Now that you know the basic methods that Google employs to rank pages, it is time to explore a bit.   Try to find some results of a Google search that are interesting in terms of which documents are ranked highly and write a blog entry about them.  What does it mean to be interesting?  I’ll let you decide what you think is interesting, but here are some examples:

Spamming of the search is interesting.  Consider Loren Baker’s article Google Loves Transparent Links & Hit Counter Spam , which we looked at in class.  I don’t expect such a detailed investigation or such a long article, but you can point out some suspicious results and follow up a bit.
Results that illustrate aspects of Google’s ranking algorithm are interesting.  For example, a document that is ranked unexpectedly highly because of the anchor text of links to it would illustrate how much stock Google puts in anchor text.

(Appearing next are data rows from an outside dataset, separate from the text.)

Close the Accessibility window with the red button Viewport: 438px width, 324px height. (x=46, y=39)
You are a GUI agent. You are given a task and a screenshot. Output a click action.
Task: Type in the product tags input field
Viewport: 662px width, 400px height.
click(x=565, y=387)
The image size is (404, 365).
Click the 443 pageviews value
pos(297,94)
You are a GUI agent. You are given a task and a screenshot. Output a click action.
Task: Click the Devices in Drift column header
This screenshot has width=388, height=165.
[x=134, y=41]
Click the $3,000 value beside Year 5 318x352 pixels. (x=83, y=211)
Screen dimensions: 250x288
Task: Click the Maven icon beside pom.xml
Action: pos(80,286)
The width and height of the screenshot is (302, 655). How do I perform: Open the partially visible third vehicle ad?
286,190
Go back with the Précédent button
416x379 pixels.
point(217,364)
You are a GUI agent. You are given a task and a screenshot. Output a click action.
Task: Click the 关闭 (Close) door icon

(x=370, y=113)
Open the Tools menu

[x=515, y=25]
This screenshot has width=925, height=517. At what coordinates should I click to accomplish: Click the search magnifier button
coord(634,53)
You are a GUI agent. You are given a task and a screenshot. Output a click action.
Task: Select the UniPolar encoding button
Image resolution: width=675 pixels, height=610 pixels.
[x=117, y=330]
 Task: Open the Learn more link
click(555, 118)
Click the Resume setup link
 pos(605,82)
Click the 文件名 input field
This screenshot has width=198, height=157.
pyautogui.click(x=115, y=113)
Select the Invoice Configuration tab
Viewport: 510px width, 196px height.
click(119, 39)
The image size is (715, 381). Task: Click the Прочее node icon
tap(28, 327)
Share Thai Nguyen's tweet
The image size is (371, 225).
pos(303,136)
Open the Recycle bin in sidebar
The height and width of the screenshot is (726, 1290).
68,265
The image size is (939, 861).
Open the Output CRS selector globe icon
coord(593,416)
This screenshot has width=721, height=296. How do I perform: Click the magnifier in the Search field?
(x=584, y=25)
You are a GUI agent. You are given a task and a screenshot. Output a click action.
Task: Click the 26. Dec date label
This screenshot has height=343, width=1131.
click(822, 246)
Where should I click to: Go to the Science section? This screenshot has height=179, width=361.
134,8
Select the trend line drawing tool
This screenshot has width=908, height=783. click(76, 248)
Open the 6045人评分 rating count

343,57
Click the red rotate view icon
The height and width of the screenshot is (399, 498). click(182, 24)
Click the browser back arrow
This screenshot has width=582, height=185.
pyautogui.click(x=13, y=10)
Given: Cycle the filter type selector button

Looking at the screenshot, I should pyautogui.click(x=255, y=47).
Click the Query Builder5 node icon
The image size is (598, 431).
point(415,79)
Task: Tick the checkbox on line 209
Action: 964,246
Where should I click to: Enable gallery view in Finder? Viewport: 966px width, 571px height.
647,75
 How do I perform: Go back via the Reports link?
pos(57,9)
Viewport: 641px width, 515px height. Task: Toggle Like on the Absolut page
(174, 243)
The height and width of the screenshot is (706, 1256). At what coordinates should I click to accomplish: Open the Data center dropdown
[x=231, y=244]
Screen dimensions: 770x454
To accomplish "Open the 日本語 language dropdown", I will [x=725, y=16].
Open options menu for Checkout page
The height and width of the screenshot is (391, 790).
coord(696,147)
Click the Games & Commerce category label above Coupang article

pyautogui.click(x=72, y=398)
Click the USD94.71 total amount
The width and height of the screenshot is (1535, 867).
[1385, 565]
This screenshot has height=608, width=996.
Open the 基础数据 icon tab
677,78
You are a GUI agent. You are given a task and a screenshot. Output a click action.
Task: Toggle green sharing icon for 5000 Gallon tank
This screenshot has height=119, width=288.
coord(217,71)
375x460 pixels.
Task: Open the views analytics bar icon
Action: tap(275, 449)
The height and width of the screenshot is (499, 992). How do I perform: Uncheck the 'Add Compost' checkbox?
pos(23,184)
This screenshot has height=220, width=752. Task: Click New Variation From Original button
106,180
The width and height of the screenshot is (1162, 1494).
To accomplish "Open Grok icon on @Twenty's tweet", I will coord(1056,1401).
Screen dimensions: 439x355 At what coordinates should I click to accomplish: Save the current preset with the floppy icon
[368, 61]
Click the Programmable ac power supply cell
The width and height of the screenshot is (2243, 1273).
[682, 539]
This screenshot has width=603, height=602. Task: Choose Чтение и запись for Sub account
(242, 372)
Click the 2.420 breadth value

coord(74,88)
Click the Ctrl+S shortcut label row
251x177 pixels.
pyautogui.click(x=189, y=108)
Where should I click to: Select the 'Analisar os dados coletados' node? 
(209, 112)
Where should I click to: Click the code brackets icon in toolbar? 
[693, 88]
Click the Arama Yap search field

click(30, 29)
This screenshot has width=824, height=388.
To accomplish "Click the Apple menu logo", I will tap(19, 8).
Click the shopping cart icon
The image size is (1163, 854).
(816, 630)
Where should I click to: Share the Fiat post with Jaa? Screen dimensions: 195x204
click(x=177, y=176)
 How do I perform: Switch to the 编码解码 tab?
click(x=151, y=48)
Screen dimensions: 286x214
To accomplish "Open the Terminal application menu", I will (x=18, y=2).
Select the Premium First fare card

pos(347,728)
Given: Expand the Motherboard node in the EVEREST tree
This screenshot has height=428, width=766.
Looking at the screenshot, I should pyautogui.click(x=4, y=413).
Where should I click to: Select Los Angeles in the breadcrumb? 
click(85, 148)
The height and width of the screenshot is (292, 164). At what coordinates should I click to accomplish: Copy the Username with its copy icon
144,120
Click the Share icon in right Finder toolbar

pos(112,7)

Is it possible to find such an example without hours of search experiments?  Well, I tried about 3 queries and came up with some potential candidates.  My strategy was to try query terms where there is controversy or a couple of interpretations, one of which might be less common but more lucrative or politically charged.  One of my potentially interesting results was to compare two queries:  weed versus weeds.   With stemming, both queries should have many of the same documents as relevant.  “Weed” has a second meaning (marijuana) that “weeds” does not have.  Here are the first results page for weed and the first results page for weeds.  Why does “Weed Identification” not make it to the first page of “weed” results?    Can we see why the marijuana sites win the high-ranked spots?  Another potentially interesting search was “toxic waste” (with quotes).  I thought some attorneys’ sites might be highly ranked,  and it would be interesting to try to figure out how they achieved the high ranking.  Instead what I found (see the first results page for "toxic waste" ) was a candy site ranked 6th.  Now how did they achieve that?  Was it spam or does the site just have legitimately high page rank and good use of the search terms?  I didn’t investigate further, so I can’t answer that.

Both Google and Yahoo provide means to see the pages linking to a give page.  In Google, searching for link:web-site-name (e.g. link:www.princeton.edu) will give you the pages that Google has found linked to the named web site (e.g.  www.princeton.eduSee Google Help Center: Advanced Operators for documentationIn Yahoo, you can do the same inquiry, but you must include the full address: link:http://web-site-name ( e.g. link:http://www.princeton.eduor you can go to Yahoo’s site explorer See About Site Explorer  for documentation.   Although Yahoo gives links from its own repository of information, these can be helpful in looking at what links Google has seen – especially since it is not clear that a link: query in Google gives all the links into a page that Google has seen.

Do your exploration and write a blog entry about how you explored and what you found.  Your entry need not be long – about 250 words is fine.  If you have more to say, it is fine to be longer.